(THE DATA Opens)

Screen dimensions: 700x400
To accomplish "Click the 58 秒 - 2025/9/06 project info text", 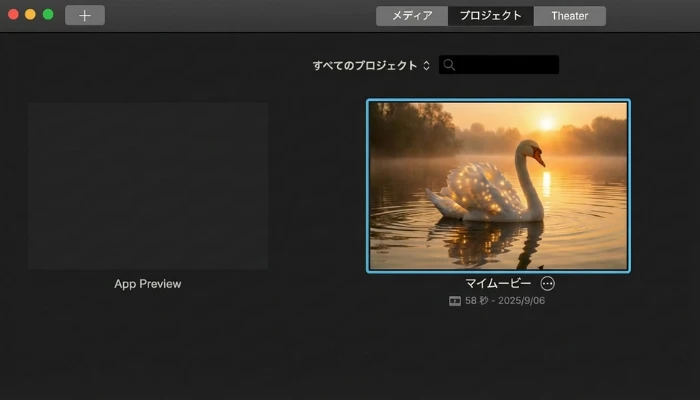I will click(x=505, y=301).
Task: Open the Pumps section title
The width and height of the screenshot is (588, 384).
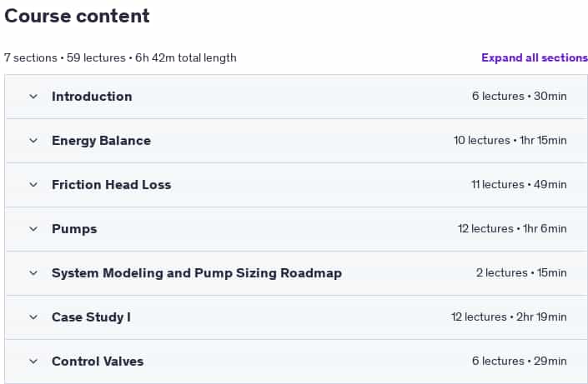Action: [x=74, y=229]
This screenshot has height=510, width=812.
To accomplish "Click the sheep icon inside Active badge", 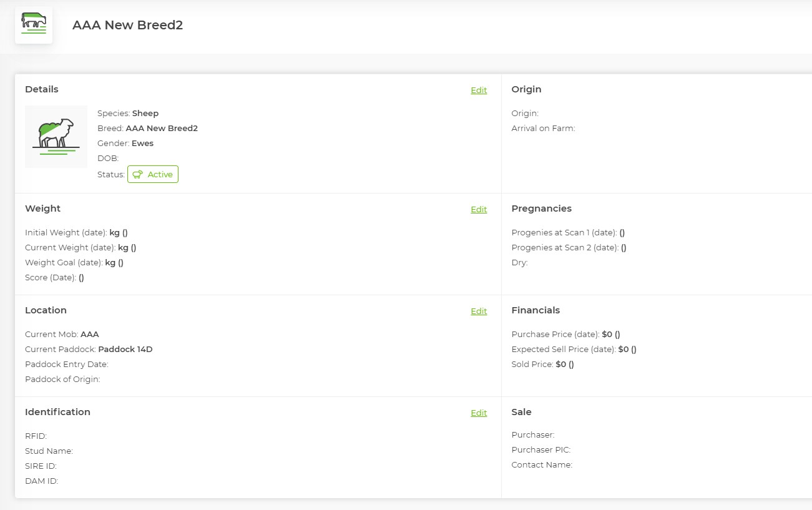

(THE DATA Closes)

TASK
Please return only the lines from the one holding "Task: Open the Pumps section title" through the end of the data, both ends included; do not copy any pictures.

YOUR SOLUTION
Task: Open the Pumps section title
The width and height of the screenshot is (588, 384).
Action: [x=74, y=229]
This screenshot has height=510, width=812.
To accomplish "Click the sheep icon inside Active badge", 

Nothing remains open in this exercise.